Gösterilen metin:
İş bu dava eser mali hak sahipliğine dayalı FSEK 68 kapsamında maddi tazminat ile manevi hak ihlaline dayalı manevi tazminata ilişkindir.
Dava konusu müzik eserleri; “…” (Söz – Müzik: …), “…” (Söz – Müzik: …) ve “…” isimli (Söz: …) eserlerdir.
Davacı …: dava konusu müzik eserlerinden “…” ve “…” isimli eserlerin söz yazarı ve bestecisi “…” isimli eserin ise söz yazarıdır.
Diğer davacı … ise dava konusu eserlerin kullanımı için … adına izin vermeye yetkilidir. Zira davacılar (… ile …) arasında edisyon sözleşmesi mevcuttur.
Davalı taraf; farklı formatlarda eğlence programları yapımcılığı ve yayımcılığı yapan … A.Ş.’dir.
Davalıya ait “…” ve “…” isimli müzik yarışma programında, davacılara ait “…” isimli eserin bir kısmı – … – (02/09/2014 ve 22/09/2014 tarihlerinde iki farklı kullanım), “…” isimli eserin bir kısmı – …- (19/11/2012 ve 21/04/2016 tarihlerinde iki farklı kullanım), “…” isimli eserin bir kısmı – … – (31/03/2016 ve 27/04/2016 tarihlerinde iki farklı kullanım) olmak üzere toplamda 6 farklı kez kullanılmıştır.
Dava konusu eserler; toplumun her yaştan bireyi tarafından bilinen, kaliteli, popüler ve artık toplumda yer etmiş eserlerdir. Bu özellikleri ile de diğer eserlerden ayrılmaktadırlar.
Eser Vasfı Yönünden Değerlendirme
Yargıtay kararlarına göre, FSEK kapsamındaki uyuşmazlıkta dava konusu fikri ürünün “eser” niteliği taşıyıp taşımadığı resen araştırılmalıdır. FSEK’in 1/B maddesinde öngörülen tanım dikkate alındığında bir fikir ve sanat ürününün eser olarak nitelendirilebilmesi için iki unsuru haiz olması gerekir. Bunlardan ilki, fikir ve sanat ürününün “sahibinin hususiyetini taşıması”, ikincisi ise “kanunda sayılan eser kategorilerinden birine dahil olması”dır. Doktrinde, bu unsurlardan ilkine “sübjektif unsur” veya “esasa ilişkin şart”, ikincisine ise “objektif unsur” veya “şekle ilişkin şart” denilmektedir. Sübjektif unsur gereğince, bir fikir ve sanat ürününün eser olarak kabul edilebilmesi için, bu ürünün onu meydana getiren kişinin “hususiyetini” taşıması gerekmektedir. Başka bir deyişle eser onu yaratan zihnin bireyselliğini gösteren özellikler taşımalıdır. Objektif unsur gereğince, bir fikir ve sanat ürününün hukuk alanında korunmayı hak edebilmesi için, sahibinin hususiyet arz eden fikri çabasının somut neticesi olması gerekir. Başka bir deyişle bu fikri çaba gözle görülebilir, elle tutulabilir, kulakla duyulabilir, kısaca algılanabilir olmalıdır. Fikir ve düşünceler, ancak bir şekle büründüğünde yani eser formunda açıklığında fikri hukuk kapsamına girer. Diğer taraftan eserde algılanabilir olma dışında düşüncenin açıklanış formatı da önemlidir. Yani fikir ve sanat ürününün FSEK’te öngörülmüş olan düşünceyi ifade formatlanndan birine dahil olması gerekir. FSEK’te eser formatları olarak; ilim ve edebiyat eserleri, musiki eserleri, güzel sanat eserleri, sinema eserleri ve bağlı eser olarak kabul edilen işlenme eserler gösterilmiştir. Dolayısıyla bir fikir ve sanat ürününü bu formalardan birine sokmak mümkün değilse, onu kanuna göre eser saymak ve korumak da mümkün olmayacaktır.

Sağlanan kayıtlar:

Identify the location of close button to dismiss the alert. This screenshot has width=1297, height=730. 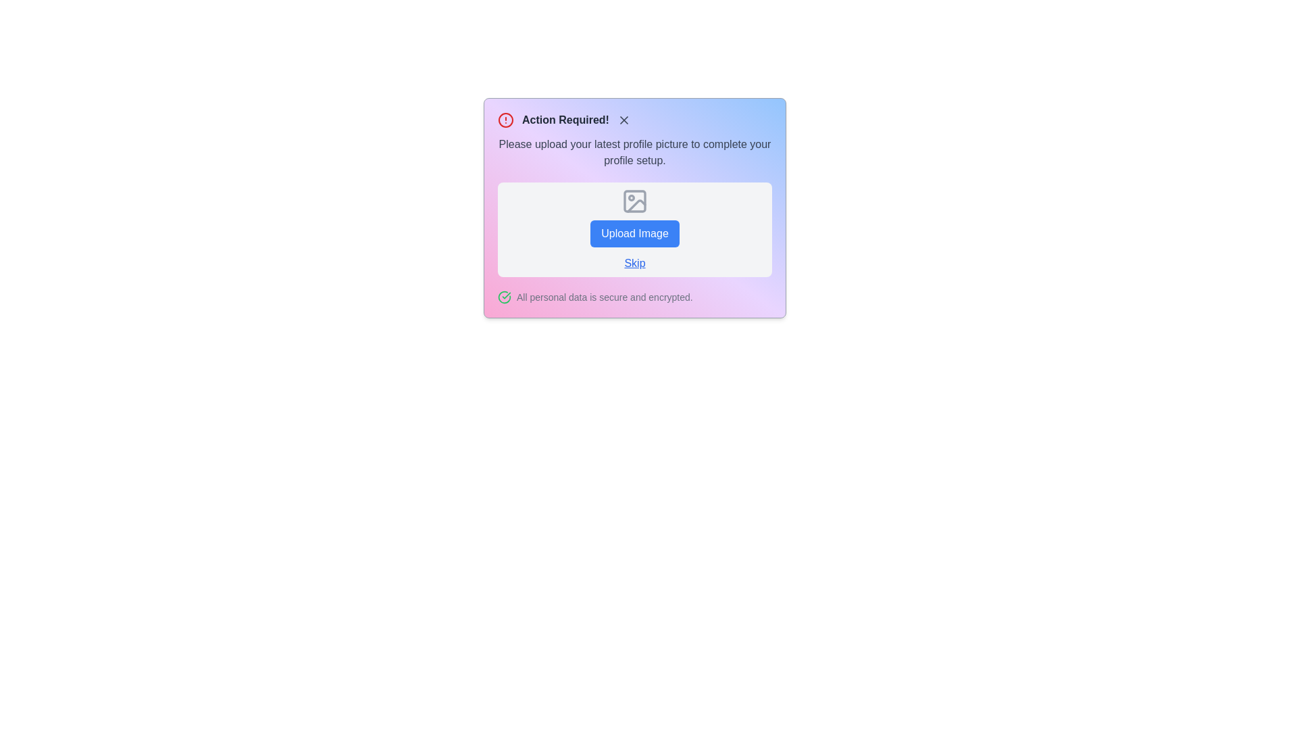
(623, 119).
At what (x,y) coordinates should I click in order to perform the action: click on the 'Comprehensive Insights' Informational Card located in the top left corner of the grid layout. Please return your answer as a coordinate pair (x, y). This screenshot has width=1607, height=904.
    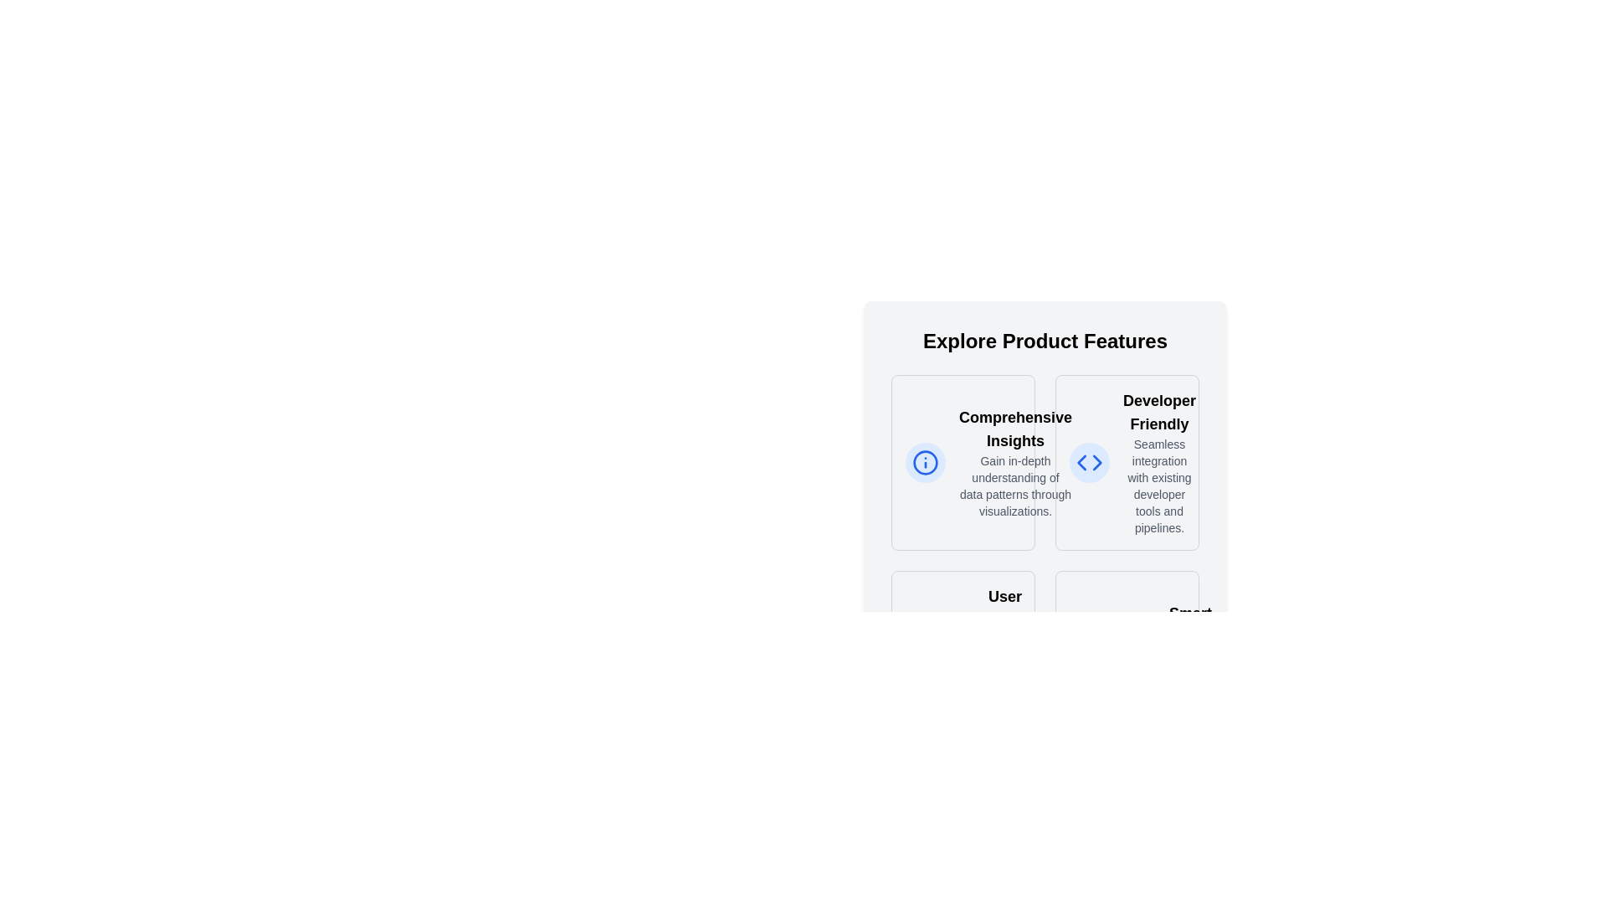
    Looking at the image, I should click on (963, 462).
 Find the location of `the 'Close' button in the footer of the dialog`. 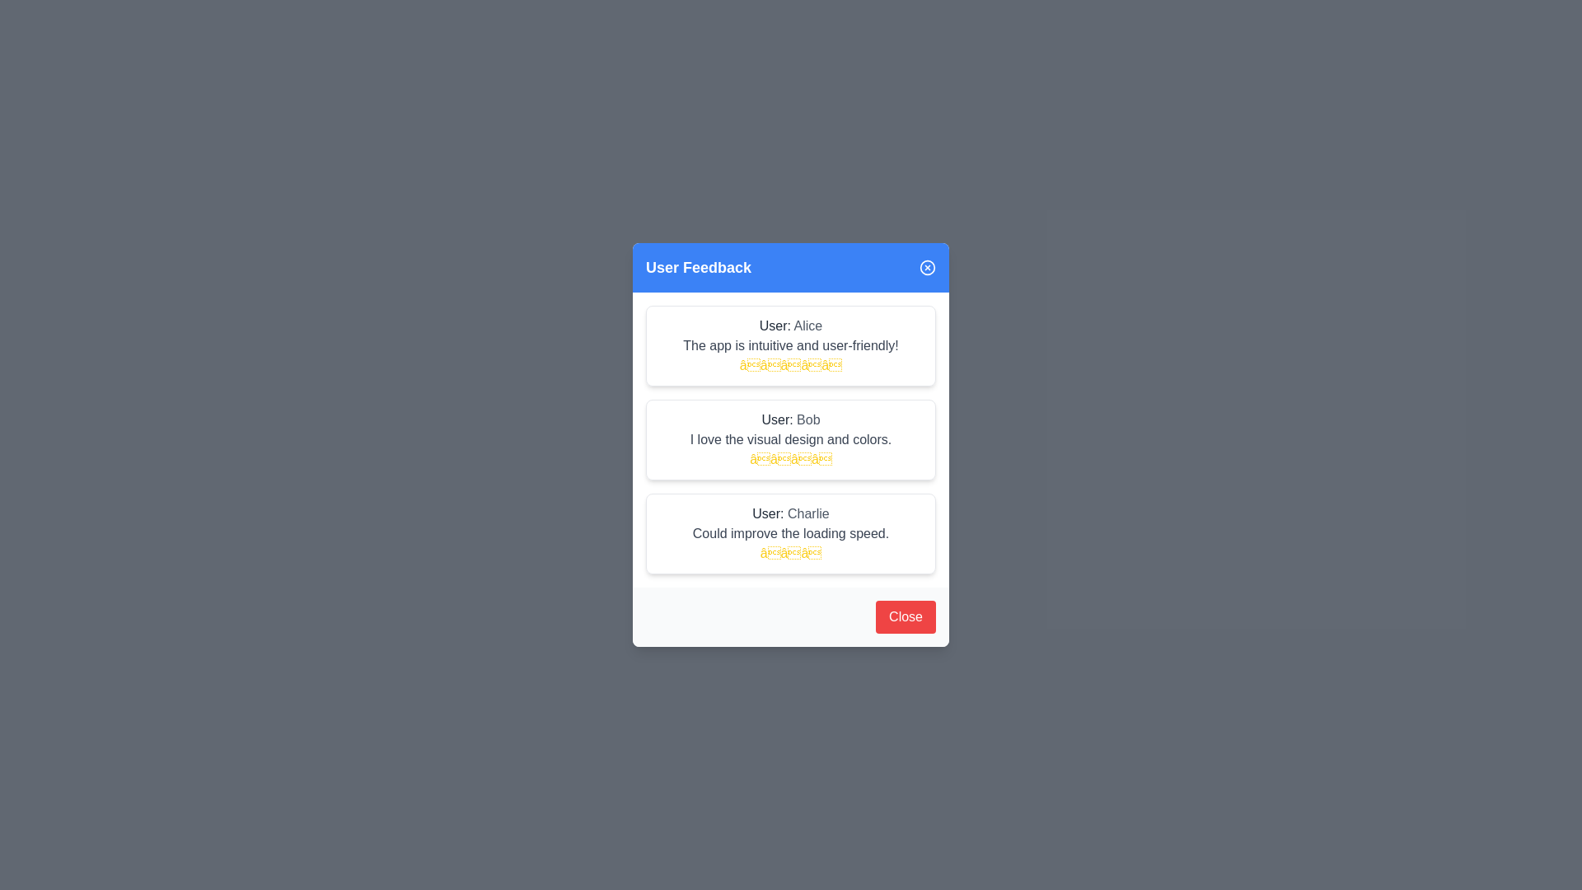

the 'Close' button in the footer of the dialog is located at coordinates (904, 616).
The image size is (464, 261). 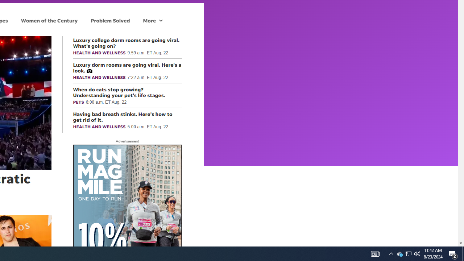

İstenen iş 1: Telif davası metninde "Davacı …: dava" ile başlayıp "edisyon sözleşmesi mevcuttur." dahil olmak üzere oraya kadar süren kısmı değiştirmeden yeniden yazın.
İstenen iş 2: Telif davası metninde FSEK'te eser formatları olarak gösterildiği belirtilen türlerin tümünü sıralayın.
Kayıtlar başka bir kaynaktan alınmıştır.

Görev sonucu 1:
Davacı …: dava konusu müzik eserlerinden “…” ve “…” isimli eserlerin söz yazarı ve bestecisi “…” isimli eserin ise söz yazarıdır.
Diğer davacı … ise dava konusu eserlerin kullanımı için … adına izin vermeye yetkilidir. Zira davacılar (… ile …) arasında edisyon sözleşmesi mevcuttur.

Görev sonucu 2:
- İlim ve edebiyat eserleri
- Musiki eserleri
- Güzel sanat eserleri
- Sinema eserleri
- Bağlı eser olarak kabul edilen işlenme eserler